I L U N G A 11

207 35 6
                                    

Happy Reading~

Jangan lupa di play mulmednya ya>.<

Ketika lampu jalanan mulai berkelipan, matahari di ufuk barat mulai memunculkan semburat kemerahan, Lala keluar dari gerbang asrama dengan jaket denim dan celana denim yang selaras. Ia menengokkan kepala ke kanan dan ke kiri untuk mencari manusia yang tadi sempat ngebet sekali mengajak untuk keluar. Ada yang ingin dibicarakan dengannya, katanya.

Sebuah motor matic hitam berhenti tepat di depan Lala. Empu si punya motor menaikkan kaca helm dan tersenyum ke arah Lala. "Yuk, naik."

Dengan kikuk tanpa banyak berkomentar, Lala menaiki motor Dirga dengan perasaan yang sedikit aneh. Dulu biasanya ia selalu melihat Dirga dengan motor besar bewarna putih. Tidak pernah sekalipun ia melihat lelaki itu menaiki motor matic. Bahkan seingatnya Dirga tidak memiliki satu pun motor matic di rumah lelaki itu.

Dibonceng Dirga dengan matic membuatnya merasa canggung. Bukan, bukannya ia tidak suka dibonceng dengan motor matic. Ketika di Jakarta, ia dan Meta sering sekali memboncenginya dengan matic, teman-temannya yang lain juga sama. Hanya saja, ketika ia bersama Dirga, itu membuatnya merasa asing dan berjarak. Memang kenyataannya, diantara mereka sudah ada jarak.

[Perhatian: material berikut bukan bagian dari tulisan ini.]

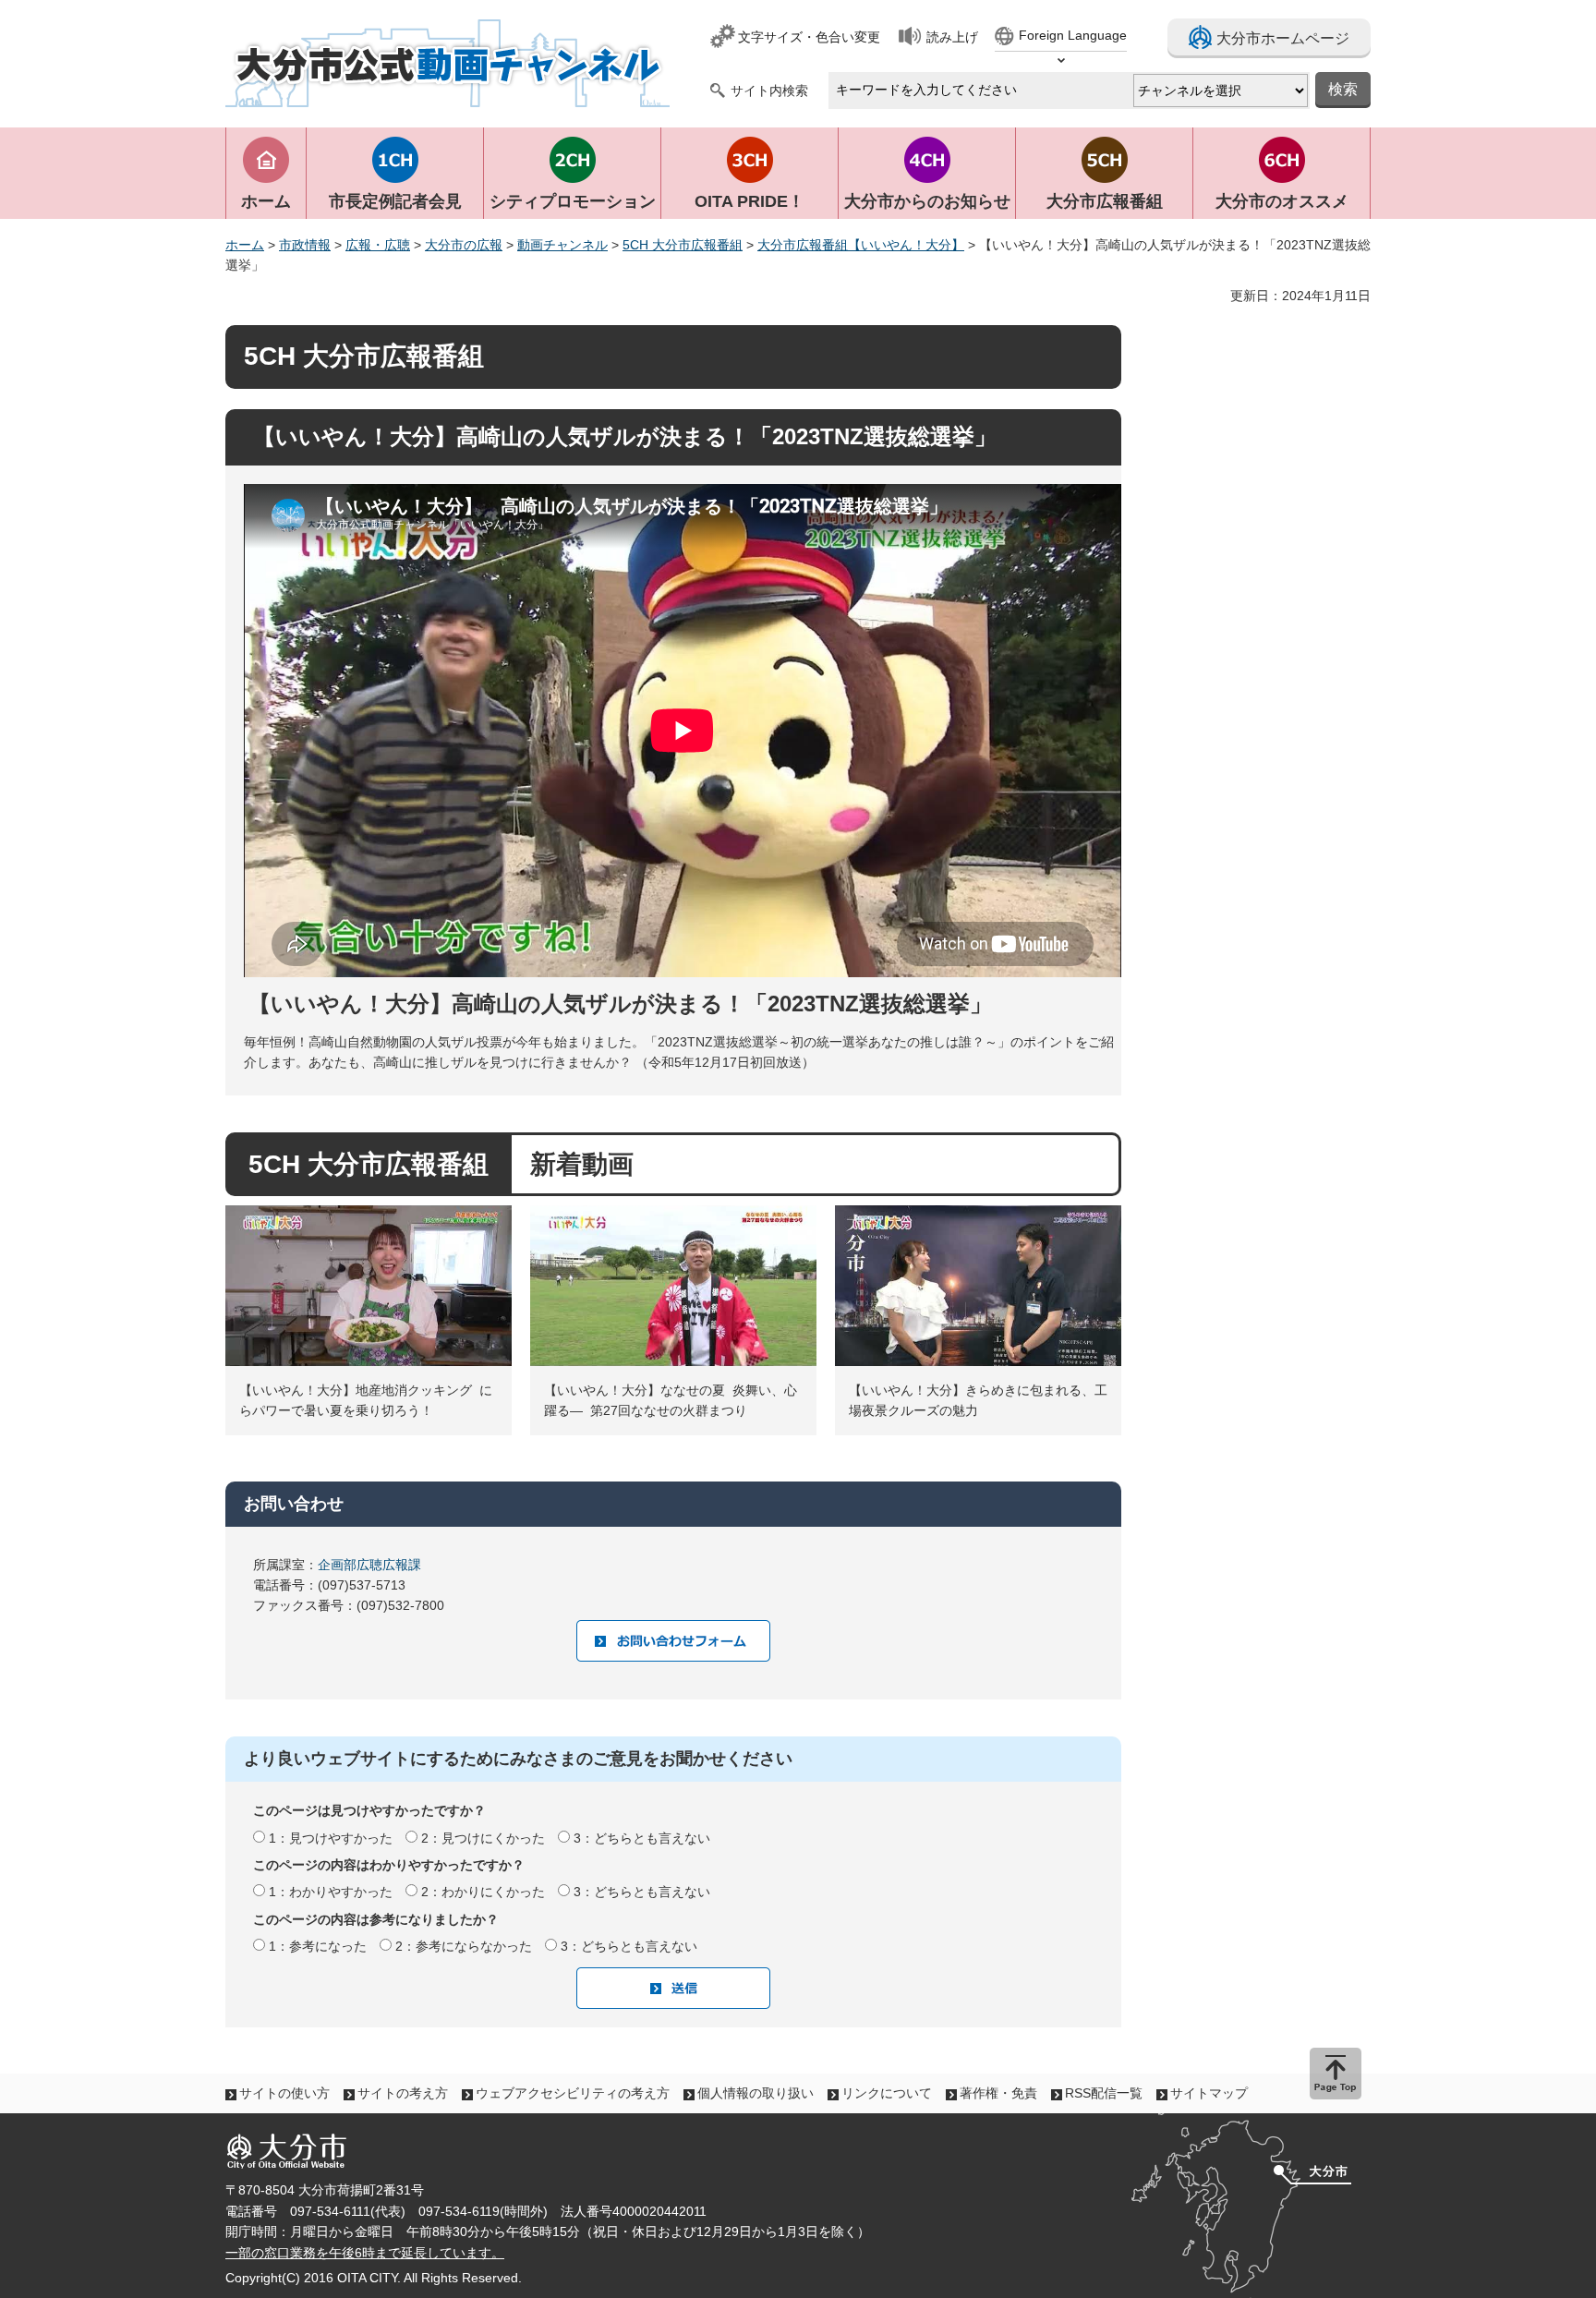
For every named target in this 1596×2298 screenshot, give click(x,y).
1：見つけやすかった (331, 1838)
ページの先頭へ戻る (1335, 2073)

"Ini motornya Kinan," kata Dirga seolah berhasil membaca apa yang ada dipikiran Lala.

"Oh, nggak nanya," sahut Lala pendek. Dalam hati sebenarnya ia penasaran kenapa Dirga bisa menggunakan motor perempuan itu. Atau seharusnya Lala bertanya saja? Toh suasana menjadi hening beberapa detik dan hanya deru kendaraan berlalu lalang di sekitar mereka yang menjadi backsoundnya.

"Ko--"

"Gue minjem motornya Kinan selama di sini."

Lala otomatis membungkam rapat bibirnya. Enggan untuk kepo lebih jauh. Untuk itu, dirinya hanya duduk diam sambil memeluk kedua lengannya sendiri erat-erat karena angin sore yang kian berembus makin kencang.

"Sebenernya lo mau bawa gue kemana? Katanya mau ngobrol."

"Nanti juga lo tahu."

"Tapi gue mau tahunya sekarang, nggak nanti." Lala gemas sendiri. Ia sampai harus mencondongkan tubuhnya sedikit ke dapan demi suaranya bisa sampai di samping helm, telinga lelaki itu.

"Nggak sabaran banget, sih. Bentaran lagi nyampe ini."

"Ihh!" Lala akhirnya memilih diam dan memandangi jalanan yang mereka lewati. Langit makin sore dan ia tidak tahu kemana Dirga akan membawanya pergi

*

Lampu jalanan mulai menyala satu persatu ketika motor Dirga sampai pada sebuah bangunan besar. Matanya masih jelalatan kesana kemari mencari petunjuk dimana mereka sebenarnya berada saat ini.

"Ini pelabuhan." Dirga bersuara seolah menjawab pertanyaan yang ada di kepala Lala. "Yuk."

Dengan kepala yang kosong, Lala mengikuti saja Dirga yang sudah masuk ke dalam. Bangunan ini cukup luas dan megah. Ada banyak hal disini mulai dari pameran hingga kuliner. Dirga membawa mereka ke lantai dua gedung. Sebuah tempat outdoor dengan rumput sintetis dan semburat cahaya oranye dari ufuk barat.

Angin berembus cukup kencang, menerbangkan anak-anak rambut Lala. Untungnya dirinya memakai jaket, jadi masih bisa meghalau udara dingin yang menyelinap masuk sampai membuat bulu kuduknya meremang.

"Yah, kita ketinggalan sunset." Suara Dirga terdengar penuh penyesalan.

Lala menolehkan kepala ke arah barat, tempat matahari terbenam. Dan benar saja, hanya sinar oranye nya saja yang tertinggal. Tinggal menghitung detik, matahari tersebut sudah sepenuhnya tenggelam dari peradaban.